For the past two decades, ever since Ford decided to make Jaguar into a global competitor to luxury car brands such as Audi, BMW and Mercedes-Benz, the British brand has suffered from false dawns and unfulfiffled promises. After doing surprisingly well in the US selling the much-derided X-Type and the uber-conservative S-type, with sales peaking at over 61,000 units in 2002, things took a turn for the worse, with sales dropping to around 15,000 a year, where they have been up until 2015.

This year, however, Jaguar is looking to sell over 30,000 cars for the first time in over a decade, more than doubling last year’s sales. The reason for this upswing is a barrage of new models, with particular success coming from the F-Pace SUV and the mid-sized XE (averaging about 1,500 and 1,000 units per month, respectively). The only bligth on the brand’s copybook is the relative failure of the new large XF to connect with the buyers, with sales in recent months substantially below the levels reached by its predecessor this time last year, no doubt hurt by cannibalization from its new stablemates.

2. Ram and Jeep

Ram and Jeep have done very well for FCA in 2016, being the only shining stars from among the many brands under its umbrella. 2016 is the first year that the Ram brand, spun off from Dodge in 2009 to sell commercial vehicles, placed in the top 10 of all US brands. It did so on the back of a very healhty growth of over 12 percent compared to 2015. More interestingly, it’s the new models that did best in 2016, with both the Ram ProMaster and Ram ProMaster City gaining over 40 percent in sales volumes. Still, the brand remains hevily reliant on the venerable Ram Pickup, which accounts for over 90 percent of its sales. 

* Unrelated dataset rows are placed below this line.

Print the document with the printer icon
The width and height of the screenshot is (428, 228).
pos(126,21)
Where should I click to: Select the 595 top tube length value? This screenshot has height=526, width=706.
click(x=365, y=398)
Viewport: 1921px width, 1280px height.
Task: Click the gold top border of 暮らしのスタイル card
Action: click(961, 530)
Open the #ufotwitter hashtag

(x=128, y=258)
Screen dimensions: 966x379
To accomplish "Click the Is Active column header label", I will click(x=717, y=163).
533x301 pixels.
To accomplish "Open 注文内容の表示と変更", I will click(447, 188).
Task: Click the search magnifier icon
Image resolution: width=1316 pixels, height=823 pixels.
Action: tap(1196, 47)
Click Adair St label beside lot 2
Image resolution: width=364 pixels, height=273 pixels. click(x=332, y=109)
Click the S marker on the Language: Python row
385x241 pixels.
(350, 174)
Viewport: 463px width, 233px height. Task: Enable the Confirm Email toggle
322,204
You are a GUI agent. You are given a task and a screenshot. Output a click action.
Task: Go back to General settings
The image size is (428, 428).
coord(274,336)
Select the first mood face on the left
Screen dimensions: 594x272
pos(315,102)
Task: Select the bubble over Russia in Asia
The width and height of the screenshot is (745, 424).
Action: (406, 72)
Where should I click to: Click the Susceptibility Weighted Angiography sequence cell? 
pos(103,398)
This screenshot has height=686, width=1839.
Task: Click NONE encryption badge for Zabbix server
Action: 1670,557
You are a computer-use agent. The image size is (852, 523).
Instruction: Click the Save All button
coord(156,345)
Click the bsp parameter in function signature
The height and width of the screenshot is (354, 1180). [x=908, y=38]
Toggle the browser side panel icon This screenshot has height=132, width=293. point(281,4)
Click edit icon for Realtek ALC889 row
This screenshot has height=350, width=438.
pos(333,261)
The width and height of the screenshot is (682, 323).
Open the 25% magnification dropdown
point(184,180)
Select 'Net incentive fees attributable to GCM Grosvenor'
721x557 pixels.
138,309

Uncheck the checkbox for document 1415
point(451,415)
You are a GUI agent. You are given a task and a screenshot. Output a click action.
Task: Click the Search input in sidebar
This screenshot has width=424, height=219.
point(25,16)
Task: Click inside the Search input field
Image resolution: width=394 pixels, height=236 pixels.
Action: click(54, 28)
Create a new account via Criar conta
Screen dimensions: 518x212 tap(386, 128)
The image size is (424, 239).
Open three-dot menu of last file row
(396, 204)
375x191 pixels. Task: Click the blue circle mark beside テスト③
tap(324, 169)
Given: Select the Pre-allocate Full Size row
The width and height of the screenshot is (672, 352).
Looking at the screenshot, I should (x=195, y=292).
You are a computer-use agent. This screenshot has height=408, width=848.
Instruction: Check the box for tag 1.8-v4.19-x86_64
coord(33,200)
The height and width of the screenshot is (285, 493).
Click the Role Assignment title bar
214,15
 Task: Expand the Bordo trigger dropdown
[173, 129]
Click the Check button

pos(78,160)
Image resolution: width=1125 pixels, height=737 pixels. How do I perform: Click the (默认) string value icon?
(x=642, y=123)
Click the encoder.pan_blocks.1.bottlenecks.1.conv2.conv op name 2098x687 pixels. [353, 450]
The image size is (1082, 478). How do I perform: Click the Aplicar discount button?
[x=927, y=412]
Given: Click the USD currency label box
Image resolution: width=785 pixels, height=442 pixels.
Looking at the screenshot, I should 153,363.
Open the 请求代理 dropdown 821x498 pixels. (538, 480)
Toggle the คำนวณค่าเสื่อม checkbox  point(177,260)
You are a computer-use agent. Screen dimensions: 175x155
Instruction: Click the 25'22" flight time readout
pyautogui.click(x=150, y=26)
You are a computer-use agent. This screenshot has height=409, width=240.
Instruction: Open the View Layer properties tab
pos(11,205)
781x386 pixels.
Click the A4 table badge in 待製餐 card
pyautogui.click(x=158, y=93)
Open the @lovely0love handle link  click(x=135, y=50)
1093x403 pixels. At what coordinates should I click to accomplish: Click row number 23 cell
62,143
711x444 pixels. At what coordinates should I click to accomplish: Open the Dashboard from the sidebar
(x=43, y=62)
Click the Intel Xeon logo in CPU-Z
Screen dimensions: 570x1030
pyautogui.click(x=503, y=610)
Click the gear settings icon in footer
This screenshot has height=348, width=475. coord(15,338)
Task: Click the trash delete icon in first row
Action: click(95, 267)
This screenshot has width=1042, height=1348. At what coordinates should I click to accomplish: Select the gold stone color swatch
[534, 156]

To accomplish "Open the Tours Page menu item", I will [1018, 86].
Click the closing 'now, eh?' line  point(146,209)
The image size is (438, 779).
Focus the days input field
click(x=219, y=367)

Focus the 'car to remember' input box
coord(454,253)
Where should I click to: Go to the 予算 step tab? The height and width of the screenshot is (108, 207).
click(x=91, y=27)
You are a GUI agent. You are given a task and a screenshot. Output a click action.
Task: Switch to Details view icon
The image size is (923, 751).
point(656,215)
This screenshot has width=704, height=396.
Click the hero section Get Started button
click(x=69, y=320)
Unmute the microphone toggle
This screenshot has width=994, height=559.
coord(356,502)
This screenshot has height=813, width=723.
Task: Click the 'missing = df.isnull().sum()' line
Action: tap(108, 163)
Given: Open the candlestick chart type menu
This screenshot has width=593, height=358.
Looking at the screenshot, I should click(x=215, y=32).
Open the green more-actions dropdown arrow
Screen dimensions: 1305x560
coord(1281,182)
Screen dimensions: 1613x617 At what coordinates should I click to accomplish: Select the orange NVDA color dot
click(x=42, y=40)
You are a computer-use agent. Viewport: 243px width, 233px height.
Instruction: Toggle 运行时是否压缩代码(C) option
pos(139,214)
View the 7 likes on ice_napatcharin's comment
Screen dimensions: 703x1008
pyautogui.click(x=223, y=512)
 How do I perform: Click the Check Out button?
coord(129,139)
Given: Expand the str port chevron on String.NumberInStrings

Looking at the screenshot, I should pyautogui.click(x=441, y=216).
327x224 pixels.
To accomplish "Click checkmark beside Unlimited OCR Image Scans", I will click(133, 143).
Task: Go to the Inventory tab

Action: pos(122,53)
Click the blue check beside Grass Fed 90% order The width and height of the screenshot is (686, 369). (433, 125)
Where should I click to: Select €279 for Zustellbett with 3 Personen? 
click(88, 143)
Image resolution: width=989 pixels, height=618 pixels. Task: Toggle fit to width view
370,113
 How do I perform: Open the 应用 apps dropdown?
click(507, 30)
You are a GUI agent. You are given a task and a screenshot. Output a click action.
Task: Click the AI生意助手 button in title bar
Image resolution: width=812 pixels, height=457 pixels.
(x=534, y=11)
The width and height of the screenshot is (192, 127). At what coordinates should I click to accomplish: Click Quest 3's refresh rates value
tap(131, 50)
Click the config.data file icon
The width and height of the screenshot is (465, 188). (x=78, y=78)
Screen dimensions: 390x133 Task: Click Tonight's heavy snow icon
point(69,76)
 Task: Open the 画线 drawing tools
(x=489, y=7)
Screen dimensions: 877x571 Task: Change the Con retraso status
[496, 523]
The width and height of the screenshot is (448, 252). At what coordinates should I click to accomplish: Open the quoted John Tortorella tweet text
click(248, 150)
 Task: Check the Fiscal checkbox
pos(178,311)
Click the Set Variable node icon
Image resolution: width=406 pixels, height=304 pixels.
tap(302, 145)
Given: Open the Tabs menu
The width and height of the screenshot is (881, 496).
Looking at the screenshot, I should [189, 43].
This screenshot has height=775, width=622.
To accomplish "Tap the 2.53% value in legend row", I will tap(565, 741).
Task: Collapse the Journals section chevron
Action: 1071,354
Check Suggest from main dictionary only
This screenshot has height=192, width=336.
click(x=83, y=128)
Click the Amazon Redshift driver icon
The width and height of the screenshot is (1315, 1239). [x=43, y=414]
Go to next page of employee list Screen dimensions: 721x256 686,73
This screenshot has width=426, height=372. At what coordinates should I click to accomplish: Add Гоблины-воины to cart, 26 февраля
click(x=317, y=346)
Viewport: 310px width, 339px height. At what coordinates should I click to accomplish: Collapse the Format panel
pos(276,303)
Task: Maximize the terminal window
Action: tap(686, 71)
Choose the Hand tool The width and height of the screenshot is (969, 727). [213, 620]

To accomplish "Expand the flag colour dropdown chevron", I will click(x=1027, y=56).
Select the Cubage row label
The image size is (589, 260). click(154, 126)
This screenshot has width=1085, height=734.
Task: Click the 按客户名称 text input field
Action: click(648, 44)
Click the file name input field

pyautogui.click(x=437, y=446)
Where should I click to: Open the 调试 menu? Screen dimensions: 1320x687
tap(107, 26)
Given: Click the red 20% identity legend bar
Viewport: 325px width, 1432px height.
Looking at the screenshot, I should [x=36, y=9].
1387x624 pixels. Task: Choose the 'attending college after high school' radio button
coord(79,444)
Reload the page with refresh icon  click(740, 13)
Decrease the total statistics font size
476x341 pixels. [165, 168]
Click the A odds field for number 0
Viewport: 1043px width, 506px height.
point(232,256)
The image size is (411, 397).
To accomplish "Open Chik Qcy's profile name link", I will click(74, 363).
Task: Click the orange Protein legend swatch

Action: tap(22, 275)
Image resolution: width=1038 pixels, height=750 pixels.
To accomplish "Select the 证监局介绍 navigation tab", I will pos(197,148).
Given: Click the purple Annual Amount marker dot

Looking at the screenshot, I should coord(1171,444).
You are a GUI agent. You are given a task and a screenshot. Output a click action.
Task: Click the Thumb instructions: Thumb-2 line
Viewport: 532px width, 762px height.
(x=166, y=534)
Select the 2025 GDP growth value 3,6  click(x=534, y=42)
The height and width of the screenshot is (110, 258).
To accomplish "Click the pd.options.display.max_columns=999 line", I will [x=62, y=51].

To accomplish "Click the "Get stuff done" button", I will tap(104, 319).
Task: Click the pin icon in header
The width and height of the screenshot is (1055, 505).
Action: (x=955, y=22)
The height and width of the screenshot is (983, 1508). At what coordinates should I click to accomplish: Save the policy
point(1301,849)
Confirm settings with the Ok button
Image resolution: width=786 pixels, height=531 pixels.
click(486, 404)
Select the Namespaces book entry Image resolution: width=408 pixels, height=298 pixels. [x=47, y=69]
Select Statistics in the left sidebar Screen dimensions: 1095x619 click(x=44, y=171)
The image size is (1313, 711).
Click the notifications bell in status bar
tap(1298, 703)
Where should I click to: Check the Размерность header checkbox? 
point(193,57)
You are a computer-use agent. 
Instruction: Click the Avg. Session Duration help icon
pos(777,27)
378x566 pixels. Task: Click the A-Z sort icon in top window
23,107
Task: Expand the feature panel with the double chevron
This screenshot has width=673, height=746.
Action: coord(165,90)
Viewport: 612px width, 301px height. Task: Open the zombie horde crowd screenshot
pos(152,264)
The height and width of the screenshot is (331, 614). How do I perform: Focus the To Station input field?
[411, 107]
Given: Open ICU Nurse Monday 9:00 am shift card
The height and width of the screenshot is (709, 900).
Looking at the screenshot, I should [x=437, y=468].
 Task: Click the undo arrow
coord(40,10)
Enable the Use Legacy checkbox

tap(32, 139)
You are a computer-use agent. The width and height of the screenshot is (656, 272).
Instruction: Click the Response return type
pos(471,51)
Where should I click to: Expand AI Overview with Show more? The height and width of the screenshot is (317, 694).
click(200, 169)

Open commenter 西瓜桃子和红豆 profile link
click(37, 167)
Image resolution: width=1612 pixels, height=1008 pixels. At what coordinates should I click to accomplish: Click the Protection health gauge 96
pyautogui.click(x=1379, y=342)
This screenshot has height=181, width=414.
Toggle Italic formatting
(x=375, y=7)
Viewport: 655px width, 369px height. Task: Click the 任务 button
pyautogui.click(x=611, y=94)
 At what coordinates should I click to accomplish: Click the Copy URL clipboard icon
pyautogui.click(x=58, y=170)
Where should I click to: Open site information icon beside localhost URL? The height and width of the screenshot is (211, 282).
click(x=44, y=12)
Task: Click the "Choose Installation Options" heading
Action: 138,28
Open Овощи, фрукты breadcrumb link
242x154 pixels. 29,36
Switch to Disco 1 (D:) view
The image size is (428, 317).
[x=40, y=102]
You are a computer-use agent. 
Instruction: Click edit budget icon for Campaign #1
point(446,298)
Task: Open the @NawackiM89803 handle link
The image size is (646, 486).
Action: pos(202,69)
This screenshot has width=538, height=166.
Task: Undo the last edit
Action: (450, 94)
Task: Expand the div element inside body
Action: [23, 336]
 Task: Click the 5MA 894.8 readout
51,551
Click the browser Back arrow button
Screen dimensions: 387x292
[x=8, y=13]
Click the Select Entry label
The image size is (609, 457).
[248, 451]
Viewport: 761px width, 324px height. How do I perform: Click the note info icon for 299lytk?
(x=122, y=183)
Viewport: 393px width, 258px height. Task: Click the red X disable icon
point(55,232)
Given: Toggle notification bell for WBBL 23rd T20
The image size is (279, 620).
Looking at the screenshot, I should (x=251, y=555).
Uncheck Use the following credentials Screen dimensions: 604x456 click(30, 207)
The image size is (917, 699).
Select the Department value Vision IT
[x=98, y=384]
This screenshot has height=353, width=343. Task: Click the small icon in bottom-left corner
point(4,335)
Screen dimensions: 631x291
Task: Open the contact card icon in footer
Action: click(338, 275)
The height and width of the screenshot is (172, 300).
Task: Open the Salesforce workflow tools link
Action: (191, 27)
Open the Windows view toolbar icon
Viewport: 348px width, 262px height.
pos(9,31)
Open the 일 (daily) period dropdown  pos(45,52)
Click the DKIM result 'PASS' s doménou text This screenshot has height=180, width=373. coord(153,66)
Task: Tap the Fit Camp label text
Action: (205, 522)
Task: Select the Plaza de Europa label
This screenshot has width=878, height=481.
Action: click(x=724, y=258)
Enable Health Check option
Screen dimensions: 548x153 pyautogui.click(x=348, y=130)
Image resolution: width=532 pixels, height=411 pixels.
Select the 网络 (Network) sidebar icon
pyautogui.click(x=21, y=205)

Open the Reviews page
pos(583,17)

Success at Jeep, which ranked sixth from among all US brands in 2016, is also notable – it recorded the second-highest rate of sales growth compared to 2015 among top-10 brands, second only to Ram. The biggest contributor to the brand’s rising sales has been the new Renegade, which almost doubled its sales compared to 2015, although both the oldest model in the range, the Compass, as well as the “daddy” of the range, the Grand Cherokee, had a healthy gain in sales. While the Cherokee may have lost a bit of sales due to cannibalization from its newer, smaller brother, 2017 is looking bright for the brand, with a new Compass coming out, as well as an updated Wrangler.

3. Volvo XC90

It was clear before it even hit the market that Volvo XC90 would be a crucial car for the now Chinease-owned company. If it succeeded, the hope was that it would mark the beginning of a resurgance under the new stewardship; if it failed, it would have proven right though who thought that a brand like Volvo would wither under the Chinese owner. In the end, the numbers speak for themselves – sales in 2016 will top 30,000 for the first time in almost a decade, a three-fold increase over 2015. In fact, the almost-forgotten XC90 did well enough to best another important newcomer to the Large SUV sector, Audi Q7.

4. Infiniti QX50

The sales performance of Infiniti QX50 is probalby the surprise of the year. The model, now in its tenth year on the market, was never receaved that well in the US, only selling more than 10,000 units in its first full year: 2008. The sales in 2016, on the other hand, are likely to top 16,000 units, an almost four-time increase on the previous year! The reason for this is plain to see – while giving the model a facelift in 2014, Infiniti decided to replace the US model with the long-wheelbase version previously reserved for rear legroom-obsessed China. In what proved to be a masterstroke move, Infiniti immediately addressed the biggest weakness of the original car – poor space for the family.

5. Subcompact SUV segment

The final success story of 2016 has been the entire Subcompact SUV segment, increasing its sales by over 50 percent over the first three quarters of 2016 compared to the year prior, a rate of growth more than double that for the second-fastest growing segment (20 percent for the Small Pickup segment). What is remarkable is that out of the seven cars in the segment, only the five-year-old Nissan Juke lost volume, while all the rest gained significantly: sales of the segment-leading Jeep Renegade and the second-placed Honda HR-V almost doubled in 2016, while the newcommers Mazda CX-3 and Fiat 500X broke the 10,000 sales barrier for the first time. Even the other elder-statesmen of the segment, Buick Encore and Chevrolet Trax, recorded double-digit growth on last year.

US SUV subcompact segment

About Krzysztof Wozniak

Kriss grew up in Poland reading German car magazines, before moving to England and graduating to the British magazines, which he still considers the best in the world and continues reading them after he'd moved to the US. In college he promised himself he's buy himself a used Porsche before he turned 30 (not to be accused of having a mid-life crisis), but instead family needs dictated a Subaru Outback. Still waiting for that perfect moment to buy a used 2008-ish Cayman...
You can find all his articles Here.

Comments

  1. Nice article!

  2. There is one letter missing in the title: “Success stories of 2016: SUV”. All around the world, SUVs/crossovers determine the sales figures.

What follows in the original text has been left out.